◆ **TASK TO CARRY OUT**:
The entries below contain a line with "Image resolution: width=609" and a line with "Enable 'Должность введена". Retype exactly everything from the first down to the second, both included, and nothing else.

◆ **DATA PROVIDED**:
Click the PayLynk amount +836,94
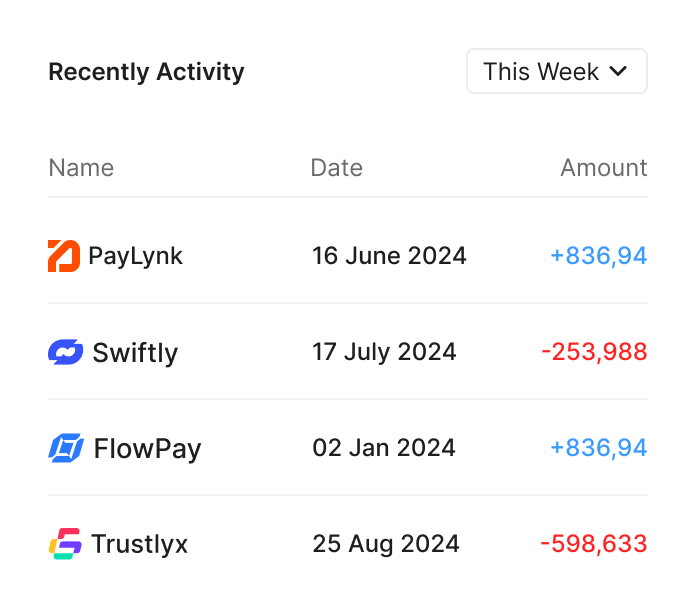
* * *
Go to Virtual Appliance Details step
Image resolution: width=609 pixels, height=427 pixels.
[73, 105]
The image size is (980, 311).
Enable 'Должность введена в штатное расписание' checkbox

◆ **ANSWER TO THE EXERCISE**:
Image resolution: width=609 pixels, height=427 pixels.
[73, 105]
The image size is (980, 311).
Enable 'Должность введена в штатное расписание' checkbox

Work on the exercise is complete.